Abstract
The cryopreservation of red blood cells (RBCs) is very important to modern medicine. Cryoprotectants (CPAs) such as dimethyl sulfoxide (DMSO), proline, trehalose, and polyvinyl alcohol (PVA) have been used in the cryopreservation of RBCs, but the results are not satisfactory. Marinomonas primoryensis antifreeze protein (MpAFP) is a Ca2+-dependent AFP derived from Antarctic bacteria, which can prevent bacteria from freezing under extremely cold conditions and may be suitable for cryopreservation of RBCs. The active region of MpAFP is located in region IV and is called MPAFP_RIV. In this paper, the gene of region IV of MpAFP is introduced into BL21 (DE3) competent cells, and MpAFP_RIV is obtained after culture, separation, and purification. The improved splat assay is proposed, and this method first proves that MpAFP_RIV has strong ice recrystallization inhibition (IRI) activity without Ca2+. The improved splat assay is easier to operate and lower the cost compared to the traditional one, and the results are consistent with the classic sucrose sandwich assay, proving that this method can accurately detect IRI activity. The feasibility of MPAFP_RIV combined with classical CPA for cryopreservation of RBCs and the methods to increase the yield of MPAFP_RIV are proposed.
Highlights
Cryopreservation refers to the method of preserving cells [1], tissues [2], and organs [3] at extremely low temperatures
More than thirty million units of blood are consumed every year in the United States, and a patient sometimes needs to transfuse as much as 57 liters of blood [13]

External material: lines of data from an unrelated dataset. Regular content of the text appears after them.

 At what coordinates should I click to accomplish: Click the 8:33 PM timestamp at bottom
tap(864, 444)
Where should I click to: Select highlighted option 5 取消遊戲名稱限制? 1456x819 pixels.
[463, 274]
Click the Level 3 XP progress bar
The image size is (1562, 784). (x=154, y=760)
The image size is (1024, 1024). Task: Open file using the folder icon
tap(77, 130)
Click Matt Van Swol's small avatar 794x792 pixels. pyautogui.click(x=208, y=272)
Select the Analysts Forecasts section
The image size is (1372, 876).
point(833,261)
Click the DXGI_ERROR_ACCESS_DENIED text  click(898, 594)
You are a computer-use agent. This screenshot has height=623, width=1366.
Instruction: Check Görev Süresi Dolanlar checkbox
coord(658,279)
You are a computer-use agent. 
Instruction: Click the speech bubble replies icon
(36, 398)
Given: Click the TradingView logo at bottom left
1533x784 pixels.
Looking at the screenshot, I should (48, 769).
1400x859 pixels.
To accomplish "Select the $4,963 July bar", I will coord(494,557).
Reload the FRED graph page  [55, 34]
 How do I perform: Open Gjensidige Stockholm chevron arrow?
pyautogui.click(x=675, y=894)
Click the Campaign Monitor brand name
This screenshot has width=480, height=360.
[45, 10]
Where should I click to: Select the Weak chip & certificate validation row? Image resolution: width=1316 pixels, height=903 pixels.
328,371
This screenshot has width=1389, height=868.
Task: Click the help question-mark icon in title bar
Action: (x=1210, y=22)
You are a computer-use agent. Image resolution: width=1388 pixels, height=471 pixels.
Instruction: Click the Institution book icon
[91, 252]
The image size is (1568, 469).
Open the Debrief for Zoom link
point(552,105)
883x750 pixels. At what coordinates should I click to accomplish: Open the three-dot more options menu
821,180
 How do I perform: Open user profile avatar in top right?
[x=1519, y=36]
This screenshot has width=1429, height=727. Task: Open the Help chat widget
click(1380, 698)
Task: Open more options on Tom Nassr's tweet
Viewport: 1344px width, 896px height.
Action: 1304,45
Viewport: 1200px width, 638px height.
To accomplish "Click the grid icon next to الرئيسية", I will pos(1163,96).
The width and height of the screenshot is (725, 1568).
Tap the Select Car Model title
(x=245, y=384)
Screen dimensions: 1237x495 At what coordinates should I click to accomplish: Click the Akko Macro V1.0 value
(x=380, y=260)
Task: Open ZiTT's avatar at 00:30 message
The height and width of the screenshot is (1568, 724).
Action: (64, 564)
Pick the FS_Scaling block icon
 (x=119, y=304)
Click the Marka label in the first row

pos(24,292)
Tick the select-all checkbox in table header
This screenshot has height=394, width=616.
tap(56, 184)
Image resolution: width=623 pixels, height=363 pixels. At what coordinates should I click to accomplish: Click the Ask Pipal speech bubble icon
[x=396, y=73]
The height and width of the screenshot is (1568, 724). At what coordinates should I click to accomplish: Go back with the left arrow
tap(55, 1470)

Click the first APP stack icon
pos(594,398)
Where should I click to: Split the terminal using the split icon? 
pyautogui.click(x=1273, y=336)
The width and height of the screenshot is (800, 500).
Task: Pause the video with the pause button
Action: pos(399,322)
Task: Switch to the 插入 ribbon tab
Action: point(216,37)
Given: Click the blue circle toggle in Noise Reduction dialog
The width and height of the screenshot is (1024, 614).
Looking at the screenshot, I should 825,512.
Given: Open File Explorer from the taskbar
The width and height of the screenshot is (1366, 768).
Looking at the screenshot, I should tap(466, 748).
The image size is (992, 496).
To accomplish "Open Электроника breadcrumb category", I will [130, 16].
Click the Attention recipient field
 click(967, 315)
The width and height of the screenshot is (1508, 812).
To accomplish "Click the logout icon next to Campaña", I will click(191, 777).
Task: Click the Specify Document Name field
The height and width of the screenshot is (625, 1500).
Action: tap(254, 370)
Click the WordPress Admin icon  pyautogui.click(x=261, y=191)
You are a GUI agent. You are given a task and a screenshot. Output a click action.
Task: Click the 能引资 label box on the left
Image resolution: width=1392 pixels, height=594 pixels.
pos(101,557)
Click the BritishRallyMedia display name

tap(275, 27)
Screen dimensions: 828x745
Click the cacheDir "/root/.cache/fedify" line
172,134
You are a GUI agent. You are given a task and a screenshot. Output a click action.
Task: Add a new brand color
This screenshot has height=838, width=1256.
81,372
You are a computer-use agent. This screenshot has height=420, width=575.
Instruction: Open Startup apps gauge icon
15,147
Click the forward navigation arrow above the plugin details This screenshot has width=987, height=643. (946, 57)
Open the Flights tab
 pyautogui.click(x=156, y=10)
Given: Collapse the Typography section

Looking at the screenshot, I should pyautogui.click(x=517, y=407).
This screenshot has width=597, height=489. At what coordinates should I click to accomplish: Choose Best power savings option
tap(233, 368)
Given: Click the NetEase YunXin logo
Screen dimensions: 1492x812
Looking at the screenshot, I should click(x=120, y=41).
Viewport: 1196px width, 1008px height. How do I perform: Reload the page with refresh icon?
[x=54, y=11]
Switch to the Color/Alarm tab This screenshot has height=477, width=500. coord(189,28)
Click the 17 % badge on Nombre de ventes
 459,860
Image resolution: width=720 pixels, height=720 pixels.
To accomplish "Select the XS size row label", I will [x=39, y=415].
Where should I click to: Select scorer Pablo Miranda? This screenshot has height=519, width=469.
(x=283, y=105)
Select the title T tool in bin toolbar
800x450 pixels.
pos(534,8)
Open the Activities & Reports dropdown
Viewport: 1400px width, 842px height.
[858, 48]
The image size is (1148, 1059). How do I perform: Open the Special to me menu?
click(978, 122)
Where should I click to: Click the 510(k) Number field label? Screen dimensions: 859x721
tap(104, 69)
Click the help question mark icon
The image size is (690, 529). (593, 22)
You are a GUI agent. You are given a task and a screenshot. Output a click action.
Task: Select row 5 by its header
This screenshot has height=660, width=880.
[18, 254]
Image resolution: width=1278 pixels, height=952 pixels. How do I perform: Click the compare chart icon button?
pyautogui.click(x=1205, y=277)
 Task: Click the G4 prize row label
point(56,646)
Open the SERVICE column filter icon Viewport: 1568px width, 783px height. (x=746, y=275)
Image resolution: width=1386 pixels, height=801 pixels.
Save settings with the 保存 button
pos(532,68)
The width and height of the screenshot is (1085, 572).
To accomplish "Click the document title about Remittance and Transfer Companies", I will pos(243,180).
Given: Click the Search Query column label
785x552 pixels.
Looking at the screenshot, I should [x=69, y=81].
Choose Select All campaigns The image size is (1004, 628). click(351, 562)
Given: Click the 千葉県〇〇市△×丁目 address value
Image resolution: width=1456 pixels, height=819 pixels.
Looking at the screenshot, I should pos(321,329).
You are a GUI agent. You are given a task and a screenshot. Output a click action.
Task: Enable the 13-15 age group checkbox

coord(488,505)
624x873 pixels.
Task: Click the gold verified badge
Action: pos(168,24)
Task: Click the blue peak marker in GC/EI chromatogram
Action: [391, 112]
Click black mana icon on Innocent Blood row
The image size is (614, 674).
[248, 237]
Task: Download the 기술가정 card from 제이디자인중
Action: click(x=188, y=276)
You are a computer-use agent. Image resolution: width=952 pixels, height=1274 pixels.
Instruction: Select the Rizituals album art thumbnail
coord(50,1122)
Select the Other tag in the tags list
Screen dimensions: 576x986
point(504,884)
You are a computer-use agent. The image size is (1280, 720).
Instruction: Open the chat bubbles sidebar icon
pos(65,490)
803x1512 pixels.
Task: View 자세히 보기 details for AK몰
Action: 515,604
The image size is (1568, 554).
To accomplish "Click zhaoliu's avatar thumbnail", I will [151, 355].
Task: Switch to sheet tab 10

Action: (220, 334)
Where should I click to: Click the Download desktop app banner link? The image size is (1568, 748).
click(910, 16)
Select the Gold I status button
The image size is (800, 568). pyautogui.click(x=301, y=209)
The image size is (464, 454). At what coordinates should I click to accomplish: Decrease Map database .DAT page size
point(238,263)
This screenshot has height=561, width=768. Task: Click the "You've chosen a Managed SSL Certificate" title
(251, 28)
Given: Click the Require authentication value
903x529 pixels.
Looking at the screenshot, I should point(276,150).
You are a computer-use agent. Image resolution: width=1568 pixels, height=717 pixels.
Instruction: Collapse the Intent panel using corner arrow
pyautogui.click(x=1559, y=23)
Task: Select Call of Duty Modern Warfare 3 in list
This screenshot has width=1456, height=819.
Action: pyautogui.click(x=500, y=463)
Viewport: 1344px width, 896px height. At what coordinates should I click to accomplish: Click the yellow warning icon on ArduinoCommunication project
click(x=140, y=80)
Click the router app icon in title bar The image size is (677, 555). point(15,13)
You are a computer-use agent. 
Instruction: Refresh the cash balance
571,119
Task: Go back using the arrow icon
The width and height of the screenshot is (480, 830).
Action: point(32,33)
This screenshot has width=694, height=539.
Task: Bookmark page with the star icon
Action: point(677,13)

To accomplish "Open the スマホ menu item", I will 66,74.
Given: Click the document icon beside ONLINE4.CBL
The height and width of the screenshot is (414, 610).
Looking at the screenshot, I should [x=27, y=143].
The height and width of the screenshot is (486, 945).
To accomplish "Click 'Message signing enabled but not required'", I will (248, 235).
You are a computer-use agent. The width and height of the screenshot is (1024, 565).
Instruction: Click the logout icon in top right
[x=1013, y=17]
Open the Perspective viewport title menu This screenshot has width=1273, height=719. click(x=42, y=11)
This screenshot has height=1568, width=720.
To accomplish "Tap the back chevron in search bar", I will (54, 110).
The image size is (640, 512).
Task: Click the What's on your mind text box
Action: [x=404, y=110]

Transfection is a process in which foreign DNA fragments are actively or passively introduced into eukaryotic cells to obtain a new phenotype [41], and it is the key to the successful expression of proteins in bacteria
Summary
Cryopreservation refers to the method of preserving cells [1], tissues [2], and organs [3] at extremely low temperatures. Large ice crystals formed by ice recrystallization can pierce cell membranes and cause severe mechanical damage to cells [6]. A large amount of freezing of the extracellular solution can increase the osmotic pressure and cause osmotic dehydration to cells [7]. The current golden standard CPA for cryopreservation of cells is dimethyl sulfoxide (DMSO) [16]. DMSO can permeate into cells and adjust osmotic pressure, reducing the osmotic dehydration of cells during cryopreservation [17]. DMSO is unable to inhibit ice recrystallization, so it is unable to reduce the harm caused by large ice. In addition, DMSO is a toxic organic solvent that is believed to be associated with developmental disorders and apoptosis of cells [18, 19].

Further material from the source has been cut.